A: In one section of that chapter I write about a medieval illumination that pictures a woman milking a cow. The work portrayed is amazingly persistent over time as “women’s work,” but the symbolic meanings of that work changed radically. In one century female control of milking conjure up visions of black magic, in another innocent love or not-so-innocent seduction — and so on through time.
One could do the same sort of analysis with lots of forms of “women’s work” — take nursing, for instance, or preparing food, or (something I’ve already written about at length) making cloth.
Q: I was amused about your essay that referred to the short piece you submitted to Seventeen magazine that was revised by an editor, and that made me wonder what your relationship has been with the editors in your life.
A: Since that crazy experience with Seventeen, I’ve been fortunate not to have editors change my words without my approval. Sometimes I have argued with editors’ suggestions, but mostly I am grateful for their helping me see where I may not have been as clear as I needed to be. I encourage my students to treasure criticism rather than be offended by it. I tell them: “Readers are ALWAYS right even when they are wrong.” In other words, you need to listen to what people tell you because it lets you know how somebody else has understood your writing.
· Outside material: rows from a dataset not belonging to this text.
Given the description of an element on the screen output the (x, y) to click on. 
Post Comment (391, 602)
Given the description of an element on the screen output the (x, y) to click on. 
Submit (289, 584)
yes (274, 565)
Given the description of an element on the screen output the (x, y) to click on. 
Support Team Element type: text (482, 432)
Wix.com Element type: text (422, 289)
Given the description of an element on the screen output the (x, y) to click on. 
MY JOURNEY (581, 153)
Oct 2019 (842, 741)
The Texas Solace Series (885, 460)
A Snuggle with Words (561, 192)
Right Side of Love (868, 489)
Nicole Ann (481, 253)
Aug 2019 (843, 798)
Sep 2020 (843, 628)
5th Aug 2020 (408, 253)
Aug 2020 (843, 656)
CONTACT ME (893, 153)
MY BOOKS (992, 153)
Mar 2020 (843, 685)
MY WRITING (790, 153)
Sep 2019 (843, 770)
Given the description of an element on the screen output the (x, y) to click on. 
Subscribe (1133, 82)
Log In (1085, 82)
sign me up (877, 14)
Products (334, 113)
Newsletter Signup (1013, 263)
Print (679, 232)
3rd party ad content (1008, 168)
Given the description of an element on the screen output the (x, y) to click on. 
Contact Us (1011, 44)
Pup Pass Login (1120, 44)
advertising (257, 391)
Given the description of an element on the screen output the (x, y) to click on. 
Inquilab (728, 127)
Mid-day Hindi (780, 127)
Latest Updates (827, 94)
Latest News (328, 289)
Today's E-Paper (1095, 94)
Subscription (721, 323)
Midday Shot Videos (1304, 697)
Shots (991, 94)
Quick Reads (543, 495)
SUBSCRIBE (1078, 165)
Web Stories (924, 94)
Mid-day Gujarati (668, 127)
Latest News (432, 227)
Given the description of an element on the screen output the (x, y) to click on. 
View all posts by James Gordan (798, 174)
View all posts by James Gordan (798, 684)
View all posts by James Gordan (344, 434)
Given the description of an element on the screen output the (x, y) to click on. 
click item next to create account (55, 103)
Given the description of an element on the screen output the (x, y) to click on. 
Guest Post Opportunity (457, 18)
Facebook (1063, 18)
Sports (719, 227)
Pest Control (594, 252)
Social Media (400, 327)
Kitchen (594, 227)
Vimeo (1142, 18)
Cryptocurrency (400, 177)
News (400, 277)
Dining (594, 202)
If they failed to “get it,” that is probably as much your fault as theirs and it gives you an incentive to be clearer.
Q: What was the research process for this book?
A: Unlike my other books, this was a book researched mostly in libraries. It depends upon — and celebrates — the scholarship of hundreds of other historians. The framing stories of Christine, Stanton and Woolf gave me a way to limit what could have been an impossibly broad project. By designing chapters as responses to their work, I was able to contain what I wrote.
Q: You said once that “it’s threatening” to you to be celebrated. Is it still?
A: Everybody likes praise. I do too, but I’d sooner be understood than celebrated. I relish conversations with readers — and with other writers.
Q: What’s the DoHistory Web site about?
A: DoHistory was developed by the team who made the documentary film based on my book, “A Midwife’s Tale.” I can praise it because I had very little to do with it. I love the fact that Martha Ballard’s diary is now online and can be word-searched, and I am absolutely dazzled by the historian, Judith Moyer, who figured out how to make so many of those word searches work despite Ballard’s erratic spelling.
Q: What is Exponent II, which you helped establish?
A: Exponent II is a quarterly newspaper begun in the 1970s by Mormon feminists in the greater Boston area. It is still being published — though recently switched from hard-copy to the Internet. It specializes in first-person essays. Exponent also sponsors a blog and an annual retreat in the woods of New Hampshire. I think it is representative of the many women’s organizations that grew out of the feminist movements of the 1970s. Many disappeared, but those that survive often nurture long-lasting friendships.